Depressive symptoms in youth with ADHD: the role of impairments in cognitive emotion regulation
(2022)
Youth with attention-deficit/hyperactivity disorder (ADHD) are at increased risk to develop co-morbid depression. Identifying factors that contribute to depression risk may allow early intervention and prevention. Poor emotion regulation, which is common in adolescents, is a candidate risk factor. Impaired cognitive emotion regulation is a fundamental characteristic of depression and depression risk in the general population. However, little is known about cognitive emotion regulation in youth with ADHD and its link to depression and depression risk. Using explicit and implicit measures, this study assessed cognitive emotion regulation in youth with ADHD (N = 40) compared to demographically matched healthy controls (N = 40) and determined the association with depressive symptomatology. As explicit measure, we assessed the use of cognitive emotion regulation strategies via self-report.
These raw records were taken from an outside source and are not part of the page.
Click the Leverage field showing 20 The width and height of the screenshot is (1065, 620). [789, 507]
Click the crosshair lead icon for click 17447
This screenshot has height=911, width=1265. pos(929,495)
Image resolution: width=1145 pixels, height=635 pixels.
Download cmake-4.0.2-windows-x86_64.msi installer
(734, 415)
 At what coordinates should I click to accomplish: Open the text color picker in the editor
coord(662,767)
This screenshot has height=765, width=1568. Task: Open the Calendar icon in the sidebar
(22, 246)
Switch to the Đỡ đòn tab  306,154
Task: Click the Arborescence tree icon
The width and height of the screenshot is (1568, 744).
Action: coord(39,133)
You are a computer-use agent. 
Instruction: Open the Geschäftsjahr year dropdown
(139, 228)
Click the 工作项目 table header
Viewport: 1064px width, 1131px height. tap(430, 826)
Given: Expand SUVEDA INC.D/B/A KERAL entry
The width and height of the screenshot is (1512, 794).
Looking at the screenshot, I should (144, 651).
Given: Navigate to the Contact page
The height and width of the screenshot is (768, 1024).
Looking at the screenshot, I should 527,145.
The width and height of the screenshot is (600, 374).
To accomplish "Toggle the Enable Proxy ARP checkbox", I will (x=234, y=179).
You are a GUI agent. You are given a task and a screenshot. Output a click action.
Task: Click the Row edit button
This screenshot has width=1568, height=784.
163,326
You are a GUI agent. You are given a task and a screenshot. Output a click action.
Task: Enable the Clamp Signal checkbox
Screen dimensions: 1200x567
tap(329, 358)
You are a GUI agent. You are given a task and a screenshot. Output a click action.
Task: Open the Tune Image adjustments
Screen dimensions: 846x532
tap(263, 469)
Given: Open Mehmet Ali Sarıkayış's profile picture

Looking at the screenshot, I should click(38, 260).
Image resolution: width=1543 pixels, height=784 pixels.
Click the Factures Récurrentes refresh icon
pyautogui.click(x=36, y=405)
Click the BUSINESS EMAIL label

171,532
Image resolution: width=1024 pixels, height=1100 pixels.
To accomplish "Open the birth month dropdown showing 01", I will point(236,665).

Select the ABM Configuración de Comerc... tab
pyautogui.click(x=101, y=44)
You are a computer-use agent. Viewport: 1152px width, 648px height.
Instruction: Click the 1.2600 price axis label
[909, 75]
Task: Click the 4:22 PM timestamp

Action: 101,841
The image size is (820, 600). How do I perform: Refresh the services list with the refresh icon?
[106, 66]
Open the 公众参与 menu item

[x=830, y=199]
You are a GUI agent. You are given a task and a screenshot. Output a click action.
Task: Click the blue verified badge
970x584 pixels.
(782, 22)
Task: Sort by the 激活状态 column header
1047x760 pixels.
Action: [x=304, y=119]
As implicit measure, performance in an ambiguous cue-conditioning task was assessed as indicator of affective bias in the processing of information. Compared to controls, patients reported more frequent use of maladaptive (i.e., self-blame, catastrophizing, and rumination) and less frequent use of adaptive (i.e., positive reappraisal) emotion regulation strategies. This pattern was associated with the severity of current depressive symptoms in patients. In the implicit measure of cognitive bias, there was no significant difference in response of patients and controls and no association with depression. Our findings point to depression-related alterations in the use of cognitive emotion regulation strategies in youth with ADHD. The study suggests those alterations as a candidate risk factor for ADHD-depression comorbidity that may be used for risk assessment and prevention strategies.